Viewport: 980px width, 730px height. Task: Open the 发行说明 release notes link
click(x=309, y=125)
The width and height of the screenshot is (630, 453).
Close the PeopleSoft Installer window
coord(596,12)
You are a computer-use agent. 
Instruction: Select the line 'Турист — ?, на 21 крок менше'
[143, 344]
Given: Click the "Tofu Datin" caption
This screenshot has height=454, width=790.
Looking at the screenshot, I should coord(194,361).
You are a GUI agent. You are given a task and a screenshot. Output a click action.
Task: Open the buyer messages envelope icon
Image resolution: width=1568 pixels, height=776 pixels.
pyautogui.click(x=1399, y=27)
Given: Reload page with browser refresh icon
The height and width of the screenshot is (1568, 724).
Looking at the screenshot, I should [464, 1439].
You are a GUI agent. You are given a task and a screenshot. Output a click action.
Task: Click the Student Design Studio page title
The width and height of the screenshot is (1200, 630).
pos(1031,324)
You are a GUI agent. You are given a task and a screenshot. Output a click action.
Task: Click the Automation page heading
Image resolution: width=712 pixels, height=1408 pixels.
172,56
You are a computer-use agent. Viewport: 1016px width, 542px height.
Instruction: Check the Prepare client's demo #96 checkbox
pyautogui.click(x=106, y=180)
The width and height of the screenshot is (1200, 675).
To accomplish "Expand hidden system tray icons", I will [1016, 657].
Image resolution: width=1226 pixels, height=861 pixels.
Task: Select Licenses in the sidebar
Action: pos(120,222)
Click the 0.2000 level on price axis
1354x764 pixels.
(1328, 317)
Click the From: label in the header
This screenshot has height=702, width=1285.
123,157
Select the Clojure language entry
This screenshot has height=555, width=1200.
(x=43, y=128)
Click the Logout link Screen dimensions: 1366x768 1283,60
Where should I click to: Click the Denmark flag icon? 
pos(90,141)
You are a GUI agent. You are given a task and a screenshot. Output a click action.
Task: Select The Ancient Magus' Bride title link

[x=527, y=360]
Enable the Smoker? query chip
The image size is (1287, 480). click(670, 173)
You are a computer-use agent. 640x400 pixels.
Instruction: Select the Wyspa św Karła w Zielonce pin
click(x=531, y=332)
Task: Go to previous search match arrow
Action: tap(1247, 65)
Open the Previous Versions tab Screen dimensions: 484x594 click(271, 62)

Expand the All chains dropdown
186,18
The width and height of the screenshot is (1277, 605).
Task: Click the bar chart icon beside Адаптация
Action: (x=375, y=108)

——————————

- TASK REQUIREMENTS -
Set down every record once more, exactly as written.

- SOLUTION FOR THIS EXERCISE -
Viewport: 980px width, 730px height. Task: Open the 发行说明 release notes link
click(x=309, y=125)
The width and height of the screenshot is (630, 453).
Close the PeopleSoft Installer window
coord(596,12)
You are a computer-use agent. 
Instruction: Select the line 'Турист — ?, на 21 крок менше'
[143, 344]
Given: Click the "Tofu Datin" caption
This screenshot has height=454, width=790.
Looking at the screenshot, I should coord(194,361).
You are a GUI agent. You are given a task and a screenshot. Output a click action.
Task: Open the buyer messages envelope icon
Image resolution: width=1568 pixels, height=776 pixels.
pyautogui.click(x=1399, y=27)
Given: Reload page with browser refresh icon
The height and width of the screenshot is (1568, 724).
Looking at the screenshot, I should [464, 1439].
You are a GUI agent. You are given a task and a screenshot. Output a click action.
Task: Click the Student Design Studio page title
The width and height of the screenshot is (1200, 630).
pos(1031,324)
You are a GUI agent. You are given a task and a screenshot. Output a click action.
Task: Click the Automation page heading
Image resolution: width=712 pixels, height=1408 pixels.
172,56
You are a computer-use agent. Viewport: 1016px width, 542px height.
Instruction: Check the Prepare client's demo #96 checkbox
pyautogui.click(x=106, y=180)
The width and height of the screenshot is (1200, 675).
To accomplish "Expand hidden system tray icons", I will [1016, 657].
Image resolution: width=1226 pixels, height=861 pixels.
Task: Select Licenses in the sidebar
Action: pos(120,222)
Click the 0.2000 level on price axis
1354x764 pixels.
(1328, 317)
Click the From: label in the header
This screenshot has height=702, width=1285.
123,157
Select the Clojure language entry
This screenshot has height=555, width=1200.
(x=43, y=128)
Click the Logout link Screen dimensions: 1366x768 1283,60
Where should I click to: Click the Denmark flag icon? 
pos(90,141)
You are a GUI agent. You are given a task and a screenshot. Output a click action.
Task: Select The Ancient Magus' Bride title link

[x=527, y=360]
Enable the Smoker? query chip
The image size is (1287, 480). click(670, 173)
You are a computer-use agent. 640x400 pixels.
Instruction: Select the Wyspa św Karła w Zielonce pin
click(x=531, y=332)
Task: Go to previous search match arrow
Action: tap(1247, 65)
Open the Previous Versions tab Screen dimensions: 484x594 click(271, 62)

Expand the All chains dropdown
186,18
The width and height of the screenshot is (1277, 605).
Task: Click the bar chart icon beside Адаптация
Action: (x=375, y=108)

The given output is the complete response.